The former licensee was out of pocket due to lost trading hours and launched a judicial review.
Now a High Court judge has ordered the Home Office and West Yorkshire Police to each pay the former Bank licensee £7,500 in damages for loss of profit plus undisclosed costs.
Mr Justice Edwards-Stuart ruled that flawed Home Office guidance – which said officers could threaten arrests after issuing closure notices and immediately close bars and pubs down due to licence breaches – was unlawful.
A closure notice simply warns the licensee that if the licence condition breach is not put right within seven days then police can apply to magistrates for a closure notice.
Police issued The Bank licensee with a closure notice during one raid last February after claiming customers were dancing in an area not “designated” for dancing.
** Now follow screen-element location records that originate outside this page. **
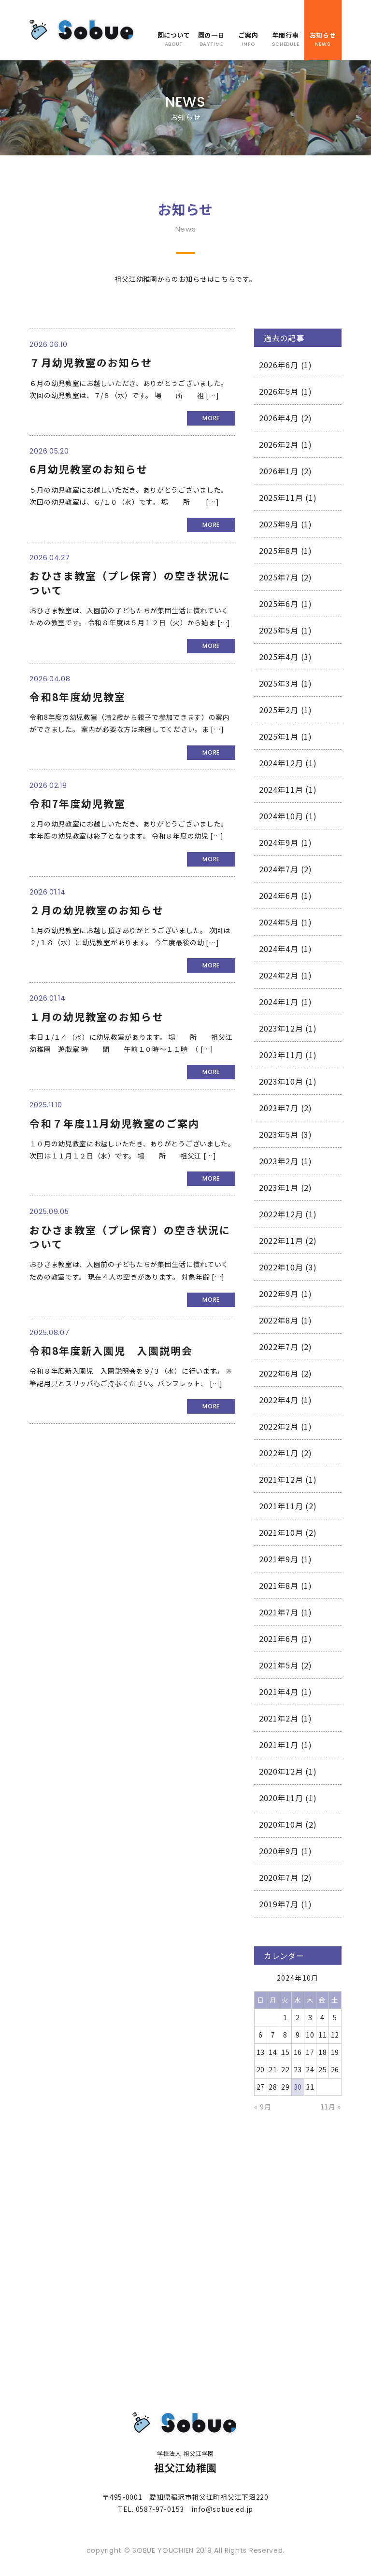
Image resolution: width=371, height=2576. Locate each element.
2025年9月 (279, 524)
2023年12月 (281, 1028)
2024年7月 (279, 869)
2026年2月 (279, 444)
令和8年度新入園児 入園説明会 (111, 1350)
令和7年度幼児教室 (77, 803)
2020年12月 (281, 1771)
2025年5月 (279, 630)
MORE (211, 418)
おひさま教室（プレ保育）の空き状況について (129, 582)
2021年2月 (279, 1718)
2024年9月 (279, 842)
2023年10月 (281, 1081)
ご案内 (248, 39)
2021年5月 (279, 1665)
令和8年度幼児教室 (77, 696)
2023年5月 (279, 1134)
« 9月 (262, 2106)
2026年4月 (279, 418)
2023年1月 (279, 1187)
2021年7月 (279, 1612)
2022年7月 (279, 1346)
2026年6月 (279, 365)
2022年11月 (281, 1240)
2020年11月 (281, 1798)
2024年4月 (279, 948)
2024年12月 (281, 763)
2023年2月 (279, 1161)
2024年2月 (279, 975)
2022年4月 (279, 1399)
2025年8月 (279, 550)
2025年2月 (279, 710)
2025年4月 (279, 656)
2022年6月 (279, 1373)
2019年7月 (279, 1904)
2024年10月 (281, 816)
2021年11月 (281, 1506)
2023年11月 (281, 1055)
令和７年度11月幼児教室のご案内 (114, 1123)
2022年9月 (279, 1293)
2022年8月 (279, 1320)
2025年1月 (279, 736)
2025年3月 (279, 683)
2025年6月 (279, 603)
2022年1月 (279, 1453)
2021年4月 (279, 1691)
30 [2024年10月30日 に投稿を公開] (298, 2087)
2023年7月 (279, 1108)
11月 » (331, 2106)
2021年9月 (279, 1559)
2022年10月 (281, 1267)
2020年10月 (281, 1824)
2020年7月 (279, 1877)
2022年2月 (279, 1426)
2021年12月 (281, 1479)
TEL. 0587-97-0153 (151, 2509)
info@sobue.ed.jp (222, 2509)
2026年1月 (279, 471)
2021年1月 (279, 1744)
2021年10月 (281, 1532)
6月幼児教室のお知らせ (88, 469)
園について (173, 39)
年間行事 (285, 39)
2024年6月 (279, 895)
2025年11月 (281, 497)
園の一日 (210, 39)
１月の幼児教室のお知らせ (96, 1016)
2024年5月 (279, 922)
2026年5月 (279, 391)
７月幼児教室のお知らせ (90, 362)
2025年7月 (279, 577)
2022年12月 (281, 1214)
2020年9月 (279, 1851)
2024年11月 (281, 789)
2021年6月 (279, 1638)
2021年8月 (279, 1585)
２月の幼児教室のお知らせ (96, 910)
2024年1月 (279, 1001)
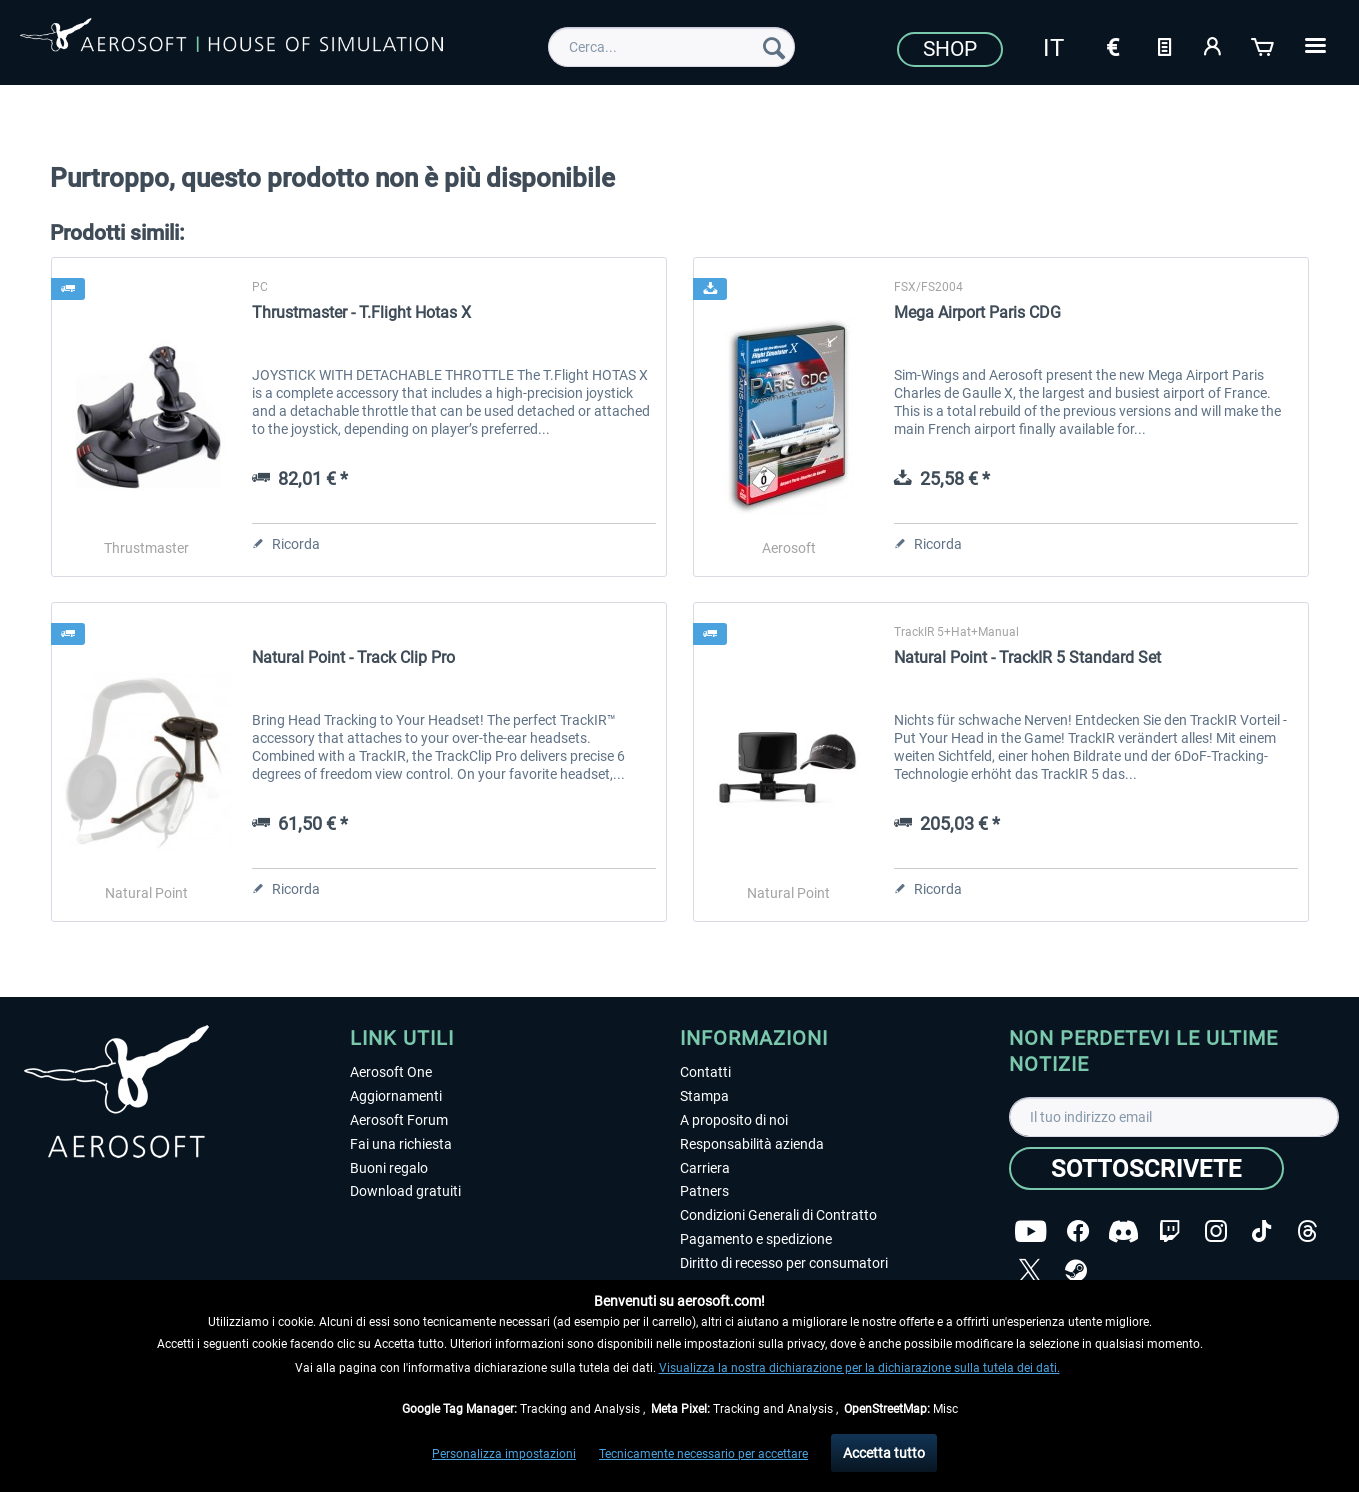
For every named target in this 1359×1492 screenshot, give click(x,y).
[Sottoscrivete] (1146, 1168)
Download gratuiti (405, 1191)
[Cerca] (774, 47)
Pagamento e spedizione (756, 1239)
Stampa (704, 1096)
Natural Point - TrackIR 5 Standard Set (1027, 657)
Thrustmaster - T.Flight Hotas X (361, 312)
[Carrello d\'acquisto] (1264, 45)
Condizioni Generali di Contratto (778, 1215)
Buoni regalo (389, 1168)
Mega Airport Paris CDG (977, 312)
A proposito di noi (734, 1120)
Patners (704, 1191)
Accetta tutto (884, 1453)
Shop (950, 49)
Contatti (705, 1072)
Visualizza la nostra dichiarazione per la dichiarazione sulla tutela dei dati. (859, 1368)
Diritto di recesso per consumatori (784, 1263)
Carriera (705, 1168)
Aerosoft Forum (399, 1120)
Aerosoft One (391, 1072)
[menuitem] (671, 47)
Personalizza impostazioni (504, 1454)
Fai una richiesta (401, 1144)
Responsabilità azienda (752, 1144)
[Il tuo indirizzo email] (1174, 1117)
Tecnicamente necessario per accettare (703, 1454)
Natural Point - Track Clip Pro (353, 657)
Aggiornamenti (396, 1096)
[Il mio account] (1214, 45)
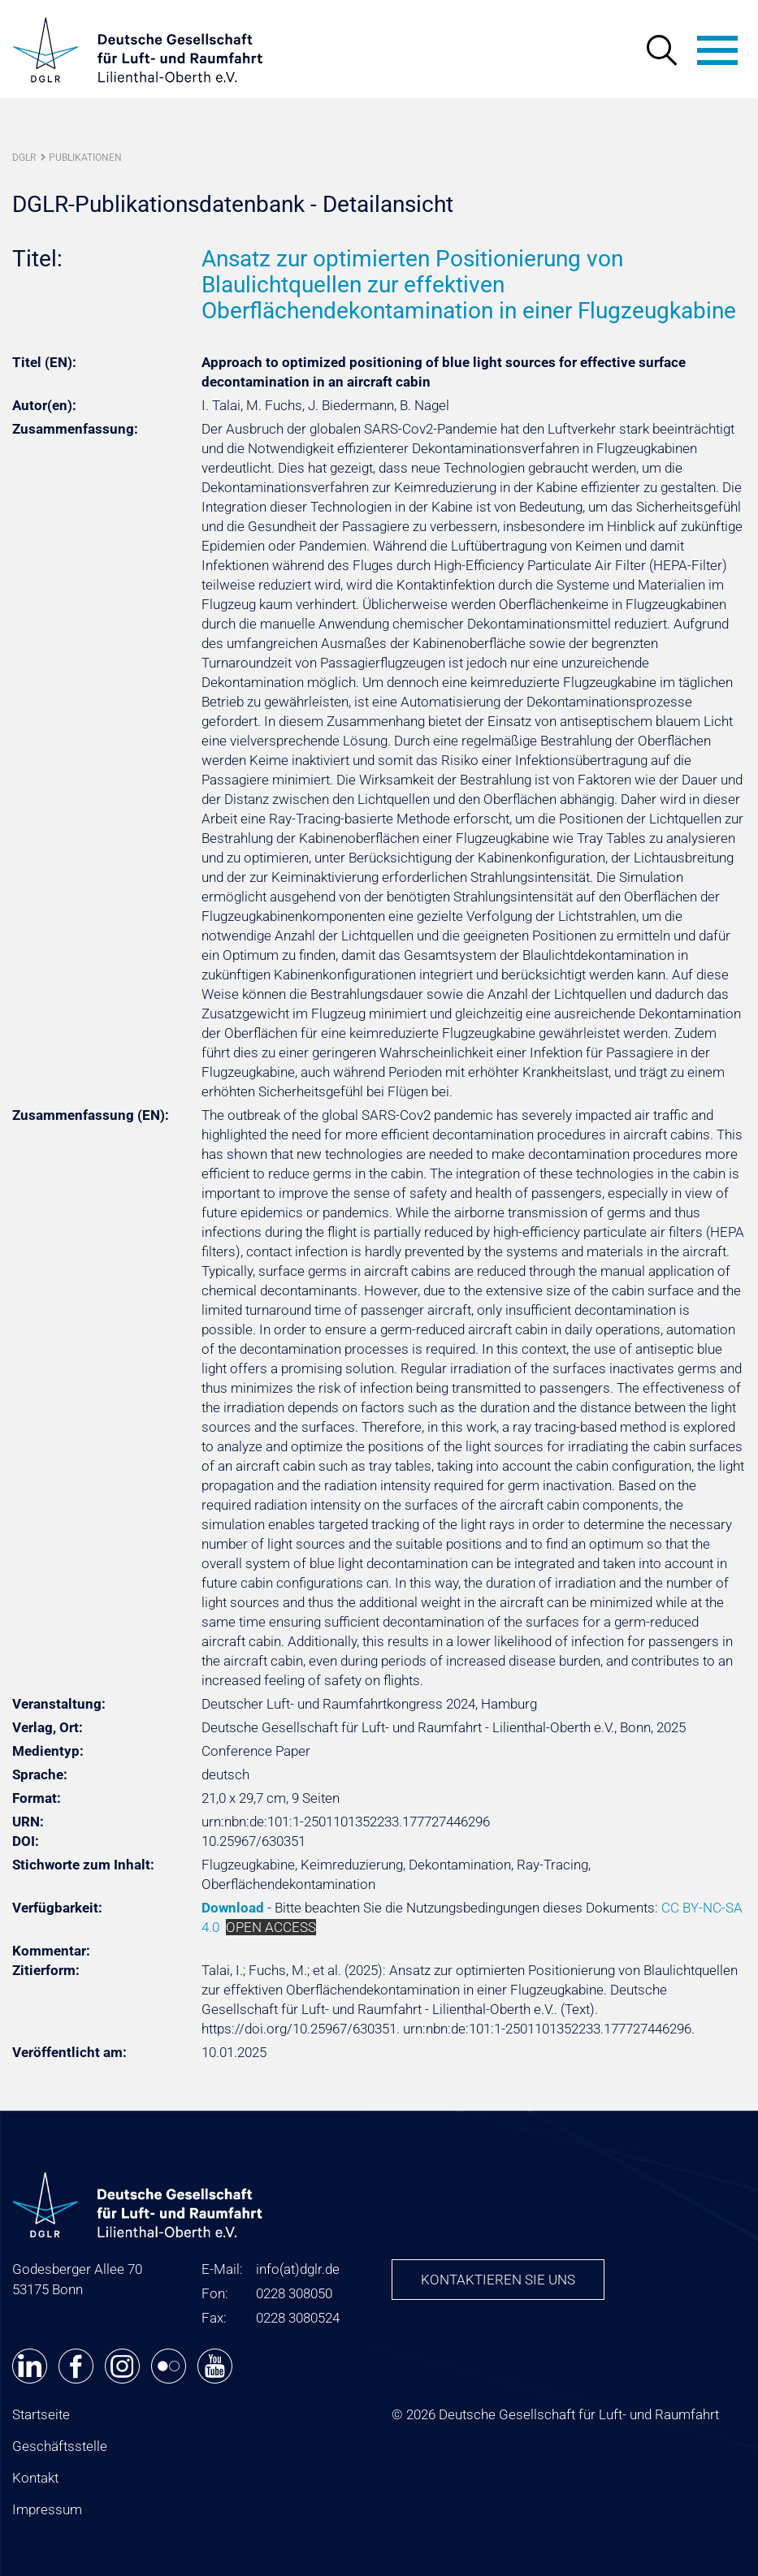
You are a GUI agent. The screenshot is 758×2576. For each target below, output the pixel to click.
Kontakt (35, 2478)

And last March police threatened to arrest the licence holder if he didn’t close the bar down immediately during a raid, because there was allegedly a certificate outstanding for electrical work at the bar.
The case led to Home Office chiefs withdrawing the guidance to police on closure notices.
A West Yorkshire Police spokeswoman said: “We acted entirely in good faith in accordance with the guidance and training provided by the Home Office.”
A Home Office spokeswoman said: “The issuing of a Closure Notice does not require premises to close and licensees should not be threatened with arrest for refusing to take immediate action.”
Michael Kheng, of Kurnia Licensing Consultants Ltd who acted on behalf of claimant The Bar (Wakefield) Ltd, said: “My client and I felt it right to pursue this matter to a judgment, so that the legal position is clearly established, to protect future licensees from similar conduct.”